MUSICOTHERAPIE et PERINATALITE

MUSICOTHERAPIE ET PERINATALITE

Benenzon a développé sa théorie sur l’Identité Sonore du sujet en partant du constat qu’ « on ne peut dissocier le son de l’existence de l’être ».

Chaque individu est constitué de rythmes et de sons qui lui sont propres, internes mais il est aussi soumis ou en interaction permanente avec les rythmes et sons de l’environnement.

L’état de grossesse entraîne des bouleversements psycho-corporels.
Il n’est plus à prouver qu’un lien étroit unit le corps, l’émotion et la pensée, ainsi que le langage verbal.
Le fœtus est un corps en symbiose avec un autre corps.
Tout corps est rythme (respiration, battement de cœur, etc.) et possède une sensorialité spécifique à son degré de développement.
Le fœtus perçoit très tôt le sonore, la voix de sa mère puis celle de son père.

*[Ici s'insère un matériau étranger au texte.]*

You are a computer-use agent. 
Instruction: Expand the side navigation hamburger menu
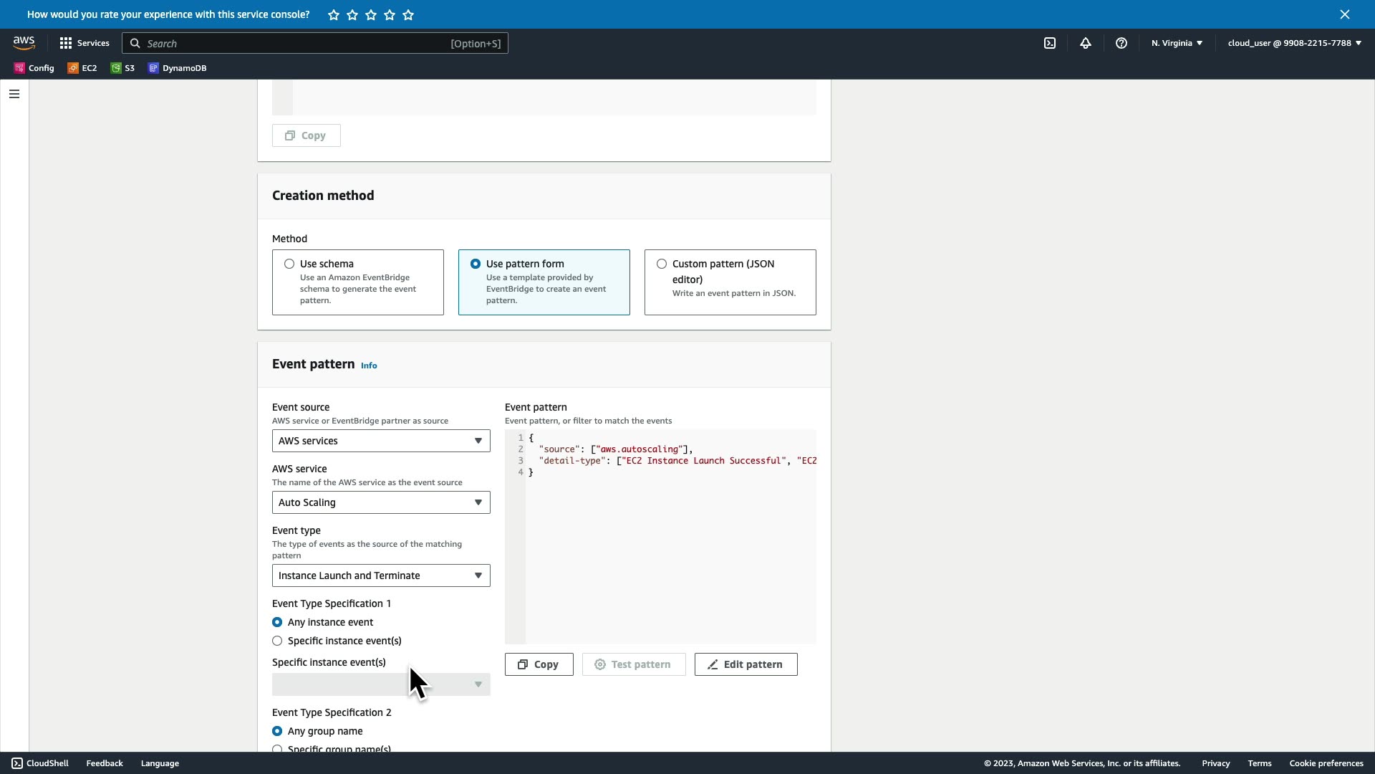(x=14, y=94)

Alors un lien, des liens se tissent, une histoire émerge à travers une relation sonore.
S’intéresser aux sons et à la musique, c’est découvrir la vie et tout ce qui la compose, c’est permettre l’éveil au bien-être.
Comment ces perceptions sonores, les rythmes, le souffle vont-ils permettre au bébé né de pouvoir rechercher et développer la relation verbale avec autrui ?
Si le rythme et le son stimulent le développement sensori-moteur, la mélodie touche l’émotionnel, la voix est enveloppe et manifeste l’individu dans son désir de communication.


Programme du merveilleux stage :

Comment l’application de la musicothérapie intervient-elle dans le processus de séparation /individuation ? En quoi le corps, les sens, la voix, le souffle, le rythme et le tempo, la mélodie et les comptines, les gestes et la danse participent-ils à l’intégration du schéma corporel, des notions d’espace-temps , indispensables à toute acquisition ?
Intervenants :
Corinne Lubin (musicothérapeute, rééducatrice en psychopédagogie)
Matthieu Reynaud (Psychologue au CH La Chartreuse Dijon,
Docteur en psychopathologie, travaux sur l’attachement)
Docteur Dominique Sandre (lauréat de la faculté de Médecine Paris-Sud, Spécialiste qualifié en Pédiatrie et Puériculture)
Patrick Berthelon (Psychothérapeute, musicothérapeute au CHS de Dijon, Président de la SFM)
Public : (pour toute personne ayant rapport au monde de la petite enfance et de l’éducation)

Musicothérapie
Et périnatalité (1)
La place de la musique durant la grossesse

 

Généralités

Au-delà de l'utilisation de la musique en salle de travail, la musicothérapie entre véritablement dans la préparation à la naissance. Elle stimule les perceptions auditives de l'enfant, calme douleurs et stress chez la maman, permet d'établir une communication unique et privilégiée entre la mère et son enfant..

Ce que l’enfant perçoit

Au début, dès la septième semaine de grossesse, le foetus peut percevoir la vibration des sons avant même la formation de l’appareil auditif, grâce aux os de son crâne, le bassin de la maman servant de résonateur. Ensuite, durant toute la grossesse, les hautes fréquences sont filtrées par les muscles et le liquide, et seules les basses fréquences viennent vibrer contre les corpuscules tactiles de la bouche et des mains du bébé, comme une ficelle à laquelle on impulserait de lentes et fortes ondulations. Renforcées par la caisse de résonance utérine, elles viennent caresser sa bouche. L’émotion est si forte que son coeur s’accélère, il s’étire, tourne la tête, suce son pouce ou gambade.

De plus, le foetus réagit non seulement aux stimulations qui viennent de l'extérieur, mais aussi, par voie hormonale, aux émotions de sa maman.


Ainsi, après la naissance, l'enfant est capable de reconnaître un morceau de musique ou une voix auquel on l'aura familiarisé durant la grossesse. A son audition, il se calme ou manifeste un intérêt. Par ailleurs, les sons aux fréquences très basses facilitent l'endormissement de l'enfant dans les mois qui suivent la naissance. L’expérience a été faite en milieu hospitalier aboutissant à un bon pourcentage d’endormissement des tout-petits.

Au bénéfice de la maman

Chez la maman, l'émission régulière de ce type de sons aide à maintenir un souffle expiratoire plus long et plus aisé qu'une respiration ordinaire, ce qui développe la capacité respiratoire et l'oxygénation, capitales au moment de l'accouchement. La production de sonorités graves peut diminuer la durée du "travail" de deux à quatre heures : l'utérus, mieux oxygéné, est plus fonctionnel. La femme est détendue, l'ouverture du col de l'utérus est donc accélérée. En outre, l'expiration freinée au moment de l'expulsion permet une meilleure maîtrise de la douleur et peut éviter le recours à l'épisiotomie.